**TO DO:** The full listing below should be repeated exactly.

**INPUT:**
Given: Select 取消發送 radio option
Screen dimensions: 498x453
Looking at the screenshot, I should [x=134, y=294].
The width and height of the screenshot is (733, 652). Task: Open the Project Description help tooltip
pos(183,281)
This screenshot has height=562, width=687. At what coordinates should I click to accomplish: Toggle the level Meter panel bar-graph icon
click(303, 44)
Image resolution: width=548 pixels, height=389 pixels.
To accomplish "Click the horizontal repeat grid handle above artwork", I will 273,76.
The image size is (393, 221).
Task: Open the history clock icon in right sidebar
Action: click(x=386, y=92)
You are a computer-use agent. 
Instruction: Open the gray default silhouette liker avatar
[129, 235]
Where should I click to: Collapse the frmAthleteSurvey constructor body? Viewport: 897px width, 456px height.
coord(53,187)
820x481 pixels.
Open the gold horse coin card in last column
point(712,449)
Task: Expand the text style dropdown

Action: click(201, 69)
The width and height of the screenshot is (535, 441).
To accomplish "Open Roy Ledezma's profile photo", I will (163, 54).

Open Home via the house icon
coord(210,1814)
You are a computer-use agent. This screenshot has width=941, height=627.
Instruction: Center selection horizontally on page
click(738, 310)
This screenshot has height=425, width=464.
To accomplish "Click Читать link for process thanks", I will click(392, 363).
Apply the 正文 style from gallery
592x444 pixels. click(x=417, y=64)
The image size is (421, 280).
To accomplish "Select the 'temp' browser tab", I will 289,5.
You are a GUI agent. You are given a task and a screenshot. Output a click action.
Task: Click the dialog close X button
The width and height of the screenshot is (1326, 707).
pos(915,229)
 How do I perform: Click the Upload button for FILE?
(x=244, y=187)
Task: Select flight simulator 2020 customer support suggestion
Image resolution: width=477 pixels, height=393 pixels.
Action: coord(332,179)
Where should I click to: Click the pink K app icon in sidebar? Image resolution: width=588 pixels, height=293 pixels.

**RESPONSE TO THIS TASK:**
Given: Select 取消發送 radio option
Screen dimensions: 498x453
Looking at the screenshot, I should [x=134, y=294].
The width and height of the screenshot is (733, 652). Task: Open the Project Description help tooltip
pos(183,281)
This screenshot has height=562, width=687. At what coordinates should I click to accomplish: Toggle the level Meter panel bar-graph icon
click(303, 44)
Image resolution: width=548 pixels, height=389 pixels.
To accomplish "Click the horizontal repeat grid handle above artwork", I will 273,76.
The image size is (393, 221).
Task: Open the history clock icon in right sidebar
Action: click(x=386, y=92)
You are a computer-use agent. 
Instruction: Open the gray default silhouette liker avatar
[129, 235]
Where should I click to: Collapse the frmAthleteSurvey constructor body? Viewport: 897px width, 456px height.
coord(53,187)
820x481 pixels.
Open the gold horse coin card in last column
point(712,449)
Task: Expand the text style dropdown

Action: click(201, 69)
The width and height of the screenshot is (535, 441).
To accomplish "Open Roy Ledezma's profile photo", I will (163, 54).

Open Home via the house icon
coord(210,1814)
You are a computer-use agent. This screenshot has width=941, height=627.
Instruction: Center selection horizontally on page
click(738, 310)
This screenshot has height=425, width=464.
To accomplish "Click Читать link for process thanks", I will click(392, 363).
Apply the 正文 style from gallery
592x444 pixels. click(x=417, y=64)
The image size is (421, 280).
To accomplish "Select the 'temp' browser tab", I will 289,5.
You are a GUI agent. You are given a task and a screenshot. Output a click action.
Task: Click the dialog close X button
The width and height of the screenshot is (1326, 707).
pos(915,229)
 How do I perform: Click the Upload button for FILE?
(x=244, y=187)
Task: Select flight simulator 2020 customer support suggestion
Image resolution: width=477 pixels, height=393 pixels.
Action: coord(332,179)
Where should I click to: Click the pink K app icon in sidebar? Image resolution: width=588 pixels, height=293 pixels.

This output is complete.